TEXTO:
________________________

Em 60 a 70% dos casos de
doença de Crohn, ocorrem granulomas. Estes são constituídos por linfócitos,
macrófagos, células epitelióides e células gigantes inflamatórias,
distinguindo-se daqueles da tuberculose por não apresentarem necrose caseosa
nem bacilos, sendo por isso denominados de granulomas epitelióides.
Os granulomas podem estar
presentes em qualquer das camadas da parede intestinal e até mesmo nos
linfonodos regionais. Este achado é muito importante quando a doença de Crohn
está restrita ao colon, permitindo a sua distinção da colite ulcerativa, coisa
nem sempre fácil. É importante lembrar que a doença de Crohn pode ser
confundida com a tuberculose intestinal, principalmente em nosso meio, onde a tuberculose
é uma doença frequente.
SINTOMATOLOGIA
A
doença de Crohn apresenta como sintomas mais recorrentes diarreia, perda de
peso, dores abdominais com cólica e febre que pode permanecer por dias a
semanas. Além disso, outras manifestações clínicas costumam aparecer como
estomatites (inflamações na boca), estenose, principalmente, no intestino
delgado e dificuldade na eliminação de gases intestinais. Algumas manifestações
extraintestinais podem ocorrer como artralgia, psoríase, uveíte, litíase renal
e bronquite. Em alguns casos pode haver a ocorrência de fístulas que podem ser
múltiplas e apresentar extensa destruição tecidual. Há situações em que a
diarreia pode apresentar muco e as fezes apresentarem sangue, principalmente
quando o processo inflamatório está intenso no intestino grosso.

________________________

TAREFA 1: De acordo com o texto sobre a doença de Crohn, por que os granulomas dessa doença são chamados de granulomas epitelióides? Responda em uma a três frases.
TAREFA 2: Reproduza do texto sobre a doença de Crohn o trecho que vai de "Os granulomas podem" até "uma doença frequente.", incluindo esses dois trechos.
A lista não tem relação com o texto sobre a doença de Crohn.

TRECHO DA LISTA:
________________________

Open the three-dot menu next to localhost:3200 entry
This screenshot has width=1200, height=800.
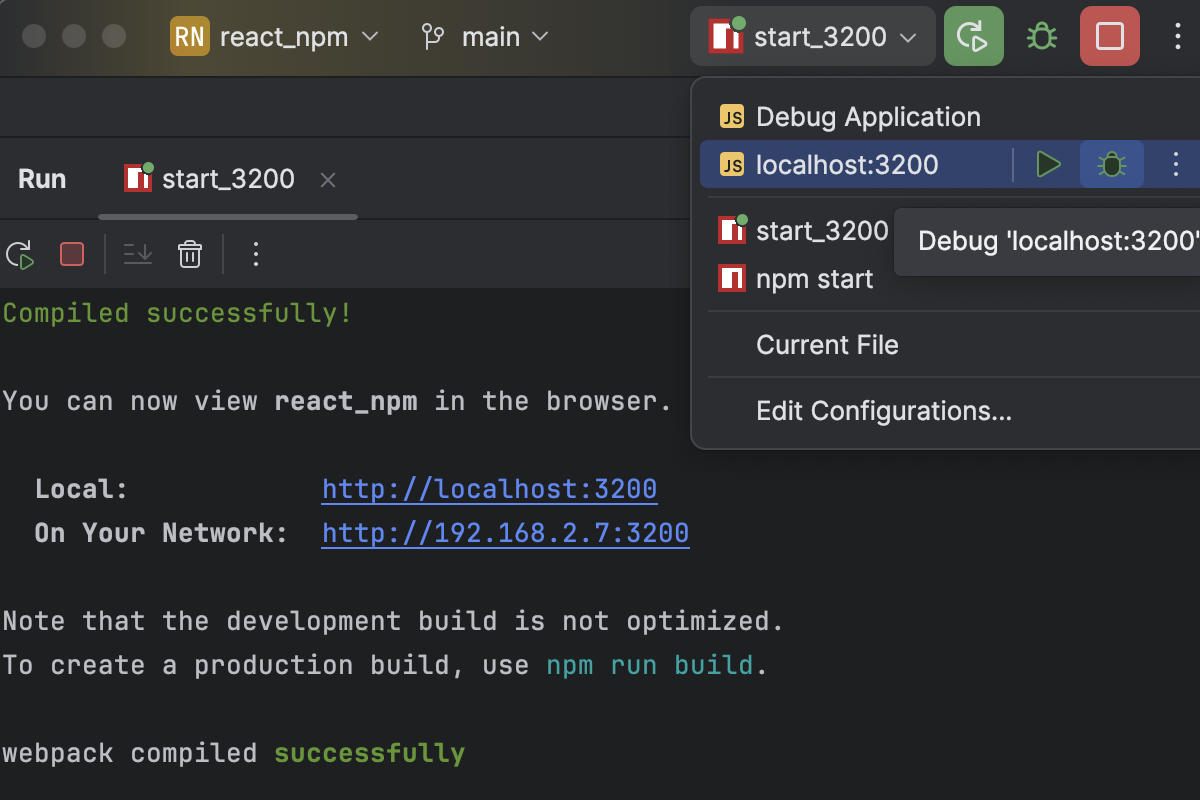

________________________

RESPOSTA 1: Eles recebem esse nome porque, ao contrário dos granulomas da tuberculose, não apresentam necrose caseosa nem bacilos.

RESPOSTA 2:
Os granulomas podem estar
presentes em qualquer das camadas da parede intestinal e até mesmo nos
linfonodos regionais. Este achado é muito importante quando a doença de Crohn
está restrita ao colon, permitindo a sua distinção da colite ulcerativa, coisa
nem sempre fácil. É importante lembrar que a doença de Crohn pode ser
confundida com a tuberculose intestinal, principalmente em nosso meio, onde a tuberculose
é uma doença frequente.